Here’s what’s scary: Having lost the war over facts, Nance has instead embraced his bias, citing a state judicial conduct code requiring judges to recuse themselves if they have “a personal bias or prejudice” concerning a case. Conservative religious groups supported the judge’s move, and a statement from one such advocate lays bare the broken state of empirical truth in our nation’s legal system in the Trump era. “If we are going to let liberal judges write their personal biases and prejudices into law,” said Martin Cothran of the Family Foundation of Kentucky, “as we have done on issues of marriage and sexuality, then in the interest of fairness we are going to have to allow judges whose personal biases and prejudices are different to recuse themselves from such cases.”
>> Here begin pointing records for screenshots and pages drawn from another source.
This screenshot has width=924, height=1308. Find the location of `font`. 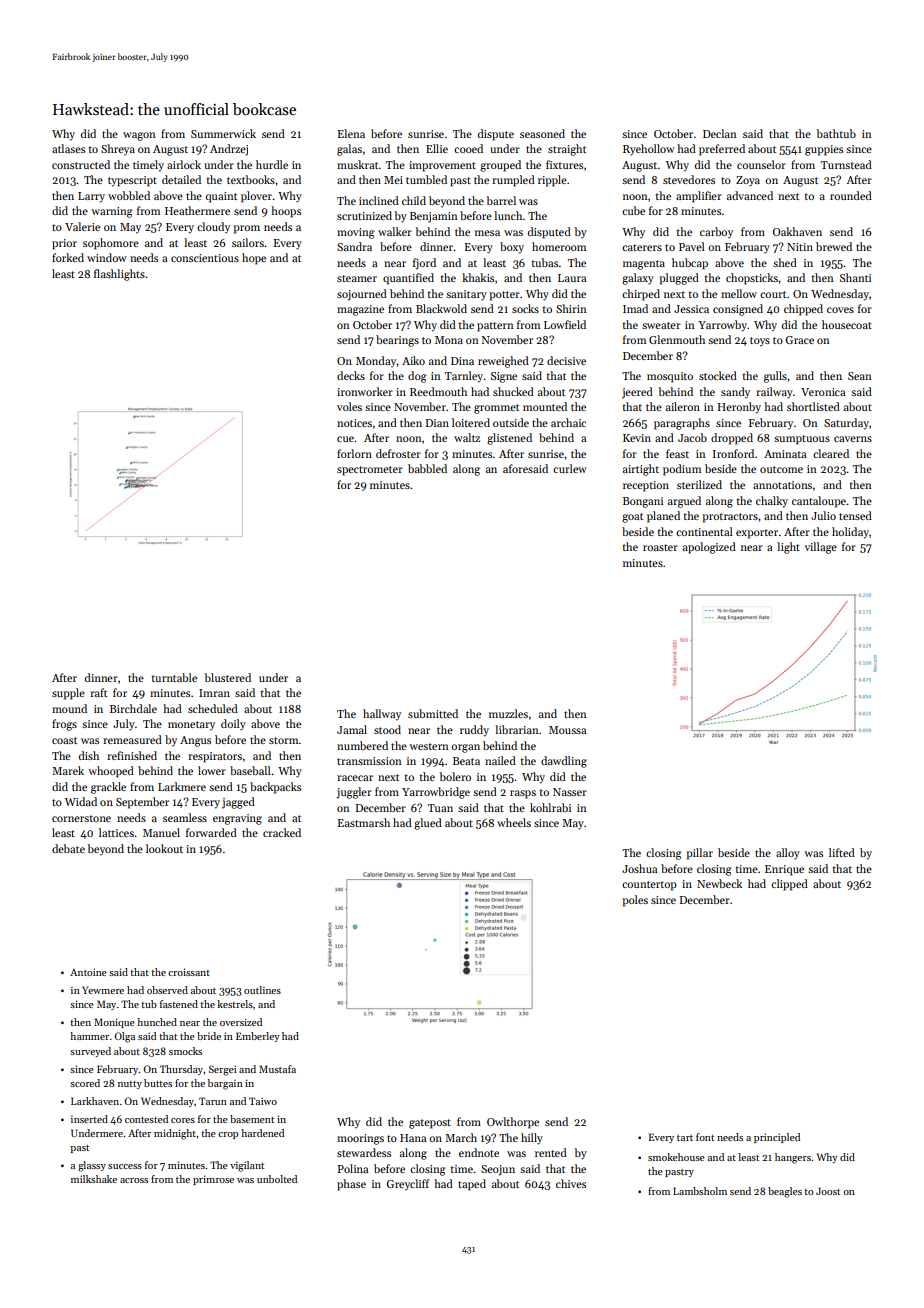

font is located at coordinates (705, 1137).
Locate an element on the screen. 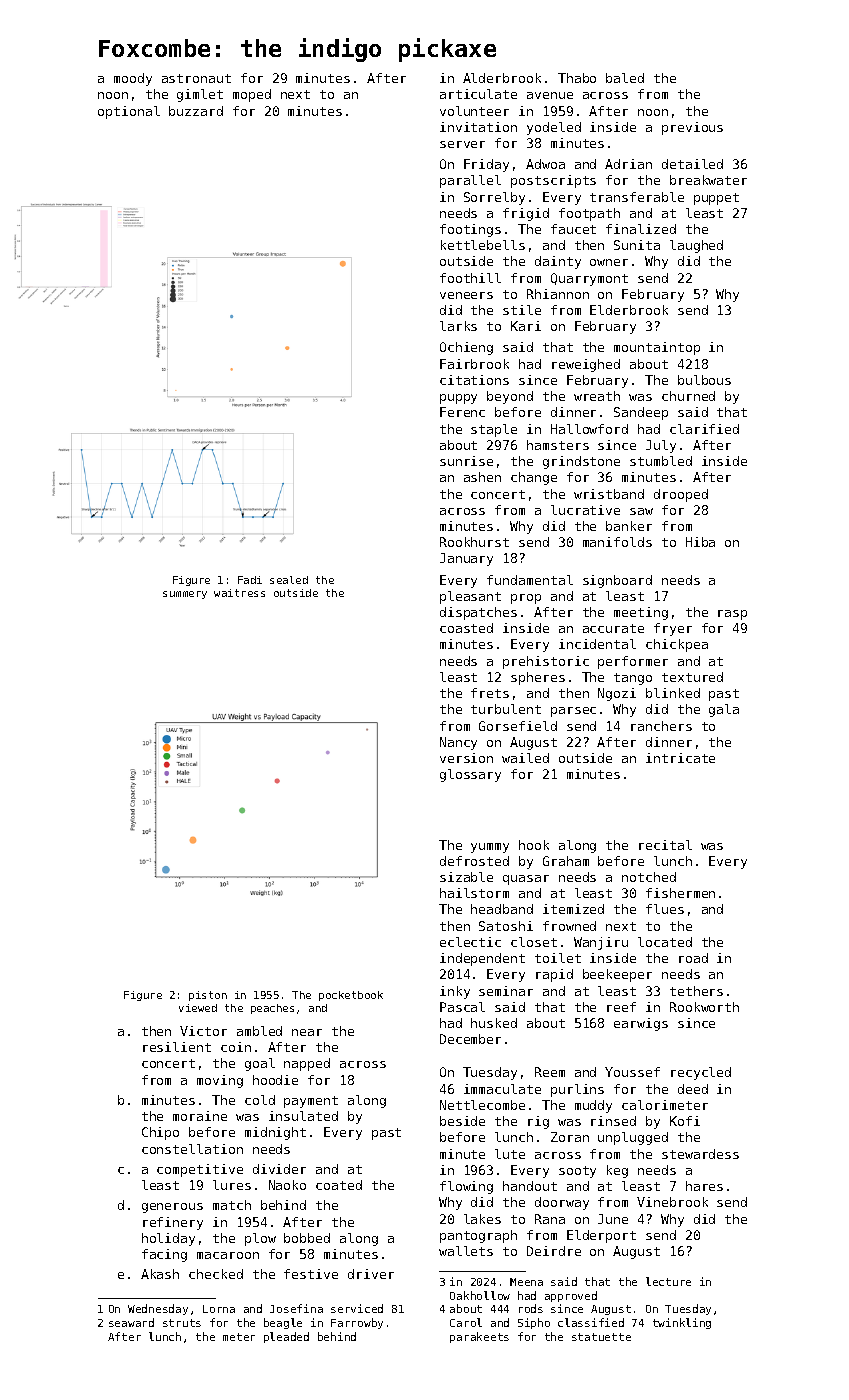  flues is located at coordinates (665, 909).
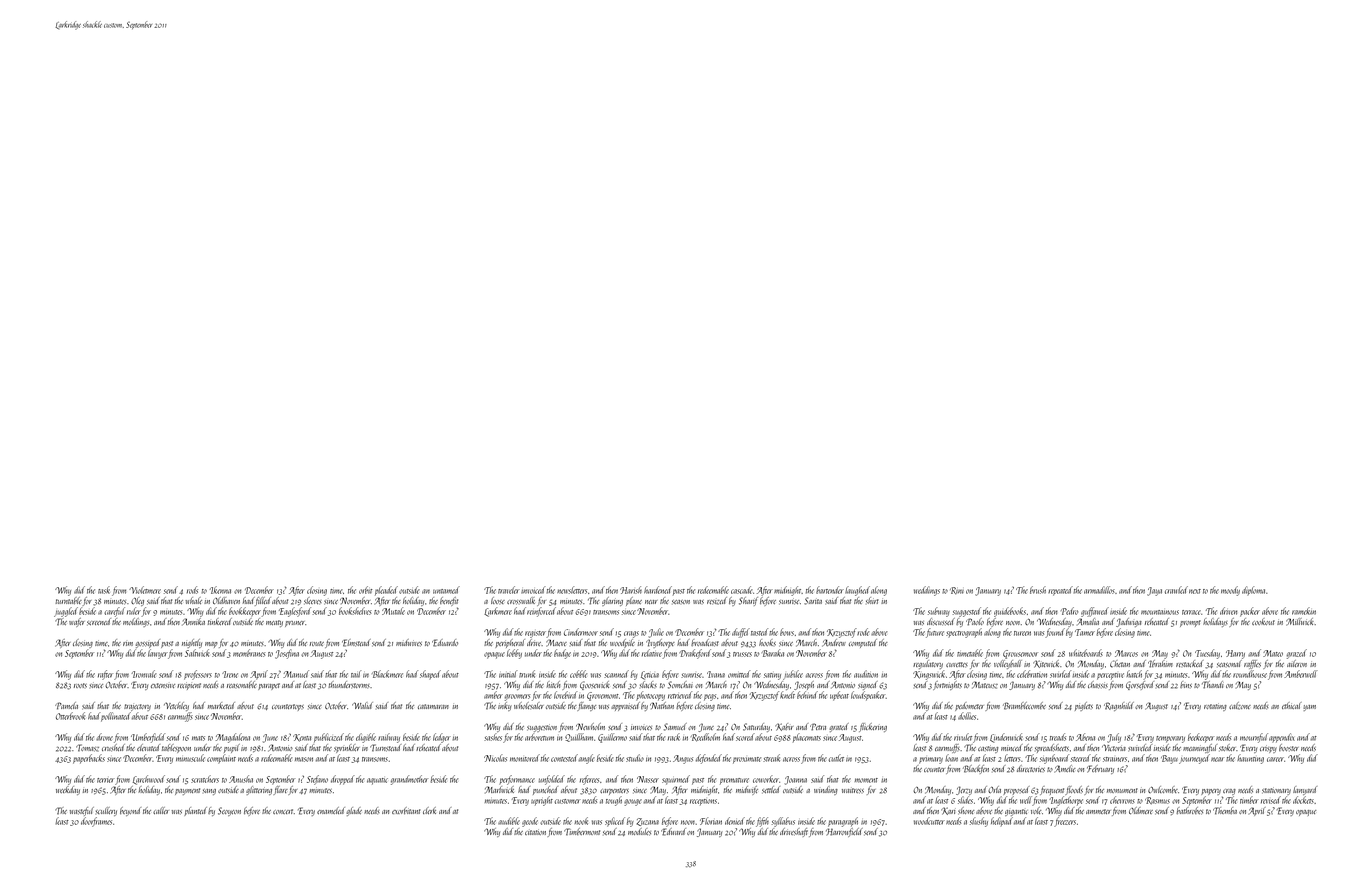 The image size is (1372, 887). What do you see at coordinates (1253, 591) in the screenshot?
I see `diploma` at bounding box center [1253, 591].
This is an extraordinary statement—the equivalent of Kellyanne Conway citing “alternative facts” to explain the White House’s delusional claims that Donald Trump’s inauguration crowd was the largest ever. In the Trump era, the right wing (which used to complain about the moral relativism of the left) views the world of politics as a might-makes-right contest of competing biases. If you learned on your mother’s knee that gay people are bad, and you can get enough people to vote with you to enact that belief into policy, that is, for today’s right wing, a proper way to deploy the power of the law.
Gone are the days when policy advocates argued about which facts are correct, by marshaling evidence and trying to persuade. Gone are the days when even social conservatives respected the principle that the law should be applied without bias, and sought to deploy facts instead of tossing them aside. Today’s religious right (as with the alt-right), furious that their years of false claims about the alleged threats of various minorities have not been born out by factual evidence, have stopped even trying to play the game according to basic rules of reason.
It’s important to be clear on what Nance is not saying: His argument here is not that he believes gay adoption is wrong. It’s that, “as a matter of conscience,” he believes it harms the interests of children. Yet it’s impossible to square the circle: By placing debates over facts, which tell us that adoption by gay people does not harm children’s interests, into the realm of conscience, Nance conflates empirical claims with moral ones. He cannot meaningfully claim a “conscientious objection” to adoption by gay people any more than he can claim a conscientious objection to gravity.
This new front in the religious attack on LGBTQ equality shows no signs of slowing. In fact, it appears to be widening its net, and it’s crucial that it be recognized as not just an anti-LGBTQ backlash but part of the reactionary assault on the role of truth in our lives. As always, much more is at stake than the rights of any one group when the powerful come for the vulnerable.